MARGUERITE. – Arrête, cher Suffolk, tu ne fais que te tourmenter toi-même; et c'est contre toi seul que ces terribles malédictions tournent toute leur force, comme une arme trop chargée, ou le rayon du soleil répercuté par une glace.

SUFFOLK. – C'est vous qui m'avez demandé ces imprécations, et c'est vous qui voulez les arrêter! Par cette terre dont je suis banni, je pourrais maintenant passer à maudire toute une nuit d'hiver, dussé-je la passer nu, sur le sommet d'une montagne, où l'âpreté du froid n'aurait jamais laissé croître un seul brin d'herbe; et ce ne serait pour moi qu'une minute écoulée dans les plaisirs.

MARGUERITE. – Oh! je t'en conjure, cesse. Donne-moi ta main, que je l'arrose de mes douloureuses larmes; ne laisse jamais la pluie du ciel la mouiller et en effacer ce monument de ma douleur. (Elle lui baise la main.) Oh! je voudrais que ce baiser pût s'imprimer sur ta main, comme un cachet qui te rappelât ces lèvres d'où s'exhalent pour toi mille soupirs.

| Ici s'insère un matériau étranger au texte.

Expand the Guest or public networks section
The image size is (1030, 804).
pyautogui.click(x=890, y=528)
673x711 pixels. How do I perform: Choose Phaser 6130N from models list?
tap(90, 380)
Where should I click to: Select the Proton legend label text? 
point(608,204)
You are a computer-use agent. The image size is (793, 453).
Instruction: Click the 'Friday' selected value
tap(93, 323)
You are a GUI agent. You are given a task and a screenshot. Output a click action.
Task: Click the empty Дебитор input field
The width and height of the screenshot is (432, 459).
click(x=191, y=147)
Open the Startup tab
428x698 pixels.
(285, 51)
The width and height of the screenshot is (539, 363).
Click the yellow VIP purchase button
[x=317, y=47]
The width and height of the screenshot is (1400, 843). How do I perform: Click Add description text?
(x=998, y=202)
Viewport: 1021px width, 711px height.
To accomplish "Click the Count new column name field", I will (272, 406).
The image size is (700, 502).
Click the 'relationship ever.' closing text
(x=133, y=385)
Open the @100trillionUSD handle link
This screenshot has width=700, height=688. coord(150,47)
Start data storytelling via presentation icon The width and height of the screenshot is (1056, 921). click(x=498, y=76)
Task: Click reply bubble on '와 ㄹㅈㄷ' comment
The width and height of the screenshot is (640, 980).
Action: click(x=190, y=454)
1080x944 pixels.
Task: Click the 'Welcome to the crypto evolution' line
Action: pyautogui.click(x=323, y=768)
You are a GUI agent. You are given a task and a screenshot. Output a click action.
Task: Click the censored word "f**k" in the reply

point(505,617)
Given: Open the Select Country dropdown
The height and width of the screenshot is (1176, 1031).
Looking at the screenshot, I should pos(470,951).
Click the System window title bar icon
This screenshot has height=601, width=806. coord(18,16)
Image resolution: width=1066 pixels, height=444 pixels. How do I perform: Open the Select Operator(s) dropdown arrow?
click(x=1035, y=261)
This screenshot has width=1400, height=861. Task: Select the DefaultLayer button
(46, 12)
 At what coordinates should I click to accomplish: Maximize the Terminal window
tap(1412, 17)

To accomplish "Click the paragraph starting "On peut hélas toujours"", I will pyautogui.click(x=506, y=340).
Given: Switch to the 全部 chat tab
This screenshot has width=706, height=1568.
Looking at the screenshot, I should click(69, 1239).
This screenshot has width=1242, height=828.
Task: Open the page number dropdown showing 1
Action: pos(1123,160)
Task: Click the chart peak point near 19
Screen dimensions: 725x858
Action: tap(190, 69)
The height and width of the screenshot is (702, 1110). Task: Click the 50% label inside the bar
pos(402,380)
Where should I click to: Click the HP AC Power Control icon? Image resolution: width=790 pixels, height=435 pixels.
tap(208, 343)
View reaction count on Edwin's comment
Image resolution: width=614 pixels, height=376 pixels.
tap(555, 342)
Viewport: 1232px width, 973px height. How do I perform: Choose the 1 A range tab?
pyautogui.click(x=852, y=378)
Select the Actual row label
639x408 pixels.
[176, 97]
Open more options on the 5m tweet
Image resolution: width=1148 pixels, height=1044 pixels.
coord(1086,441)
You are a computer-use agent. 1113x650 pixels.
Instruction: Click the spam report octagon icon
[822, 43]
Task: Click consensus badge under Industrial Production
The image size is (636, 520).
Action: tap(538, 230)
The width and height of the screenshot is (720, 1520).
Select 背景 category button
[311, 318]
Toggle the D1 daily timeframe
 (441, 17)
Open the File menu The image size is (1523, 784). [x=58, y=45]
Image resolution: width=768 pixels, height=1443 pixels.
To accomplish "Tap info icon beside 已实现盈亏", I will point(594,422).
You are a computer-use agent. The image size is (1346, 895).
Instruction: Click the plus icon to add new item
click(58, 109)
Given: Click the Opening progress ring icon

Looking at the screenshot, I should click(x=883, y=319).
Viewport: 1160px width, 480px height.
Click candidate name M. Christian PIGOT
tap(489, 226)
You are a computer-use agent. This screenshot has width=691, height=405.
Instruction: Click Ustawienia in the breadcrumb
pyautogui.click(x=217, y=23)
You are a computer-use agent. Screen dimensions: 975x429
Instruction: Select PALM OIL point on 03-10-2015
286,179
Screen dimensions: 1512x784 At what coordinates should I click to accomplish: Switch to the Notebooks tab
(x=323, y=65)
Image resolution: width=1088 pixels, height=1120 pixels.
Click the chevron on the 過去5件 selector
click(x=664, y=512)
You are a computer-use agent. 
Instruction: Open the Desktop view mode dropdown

Allons, va-t'en pour que je connaisse tout mon malheur; tant que tu es là près de moi, je ne fais que me le représenter, comme on peut penser au besoin au milieu des excès d'un repas. – J'obtiendrai ton rappel, ou, sois-en bien assuré, je m'exposerai à être bannie moi-même. Je le suis bannie, puisque je le suis de toi; va, ne me parle pas, va-t'en tout de suite. Oh! ne t'en va pas encore!.. ainsi deux amis condamnés à la mort se pressent et s'embrassent, et se disent mille fois adieu, ayant bien plus de peine à se séparer qu'à mourir… Et cependant adieu enfin, et avec toi, adieu la vie!

SUFFOLK. – Ainsi le pauvre Suffolk souffre dix exils, un par le roi, et par toi trois fois un triple exil. Ce n'est point mon pays que je regrette. Si tu en sortais avec moi! Un désert serait assez peuplé pour Suffolk, s'il y jouissait du charme céleste de ta présence; car où tu es, là est mon univers, accompagné de tous les plaisirs qui le remplissent, et où tu n'es pas, il n'y a rien que désolation. Je n'en puis plus; vis, pour vivre heureuse: moi, pour ne sentir qu'une seule joie, c'est que tu vives.

15Le serpent qui se bouche les oreilles pour ne pas entendre la voix de l'enchanteur.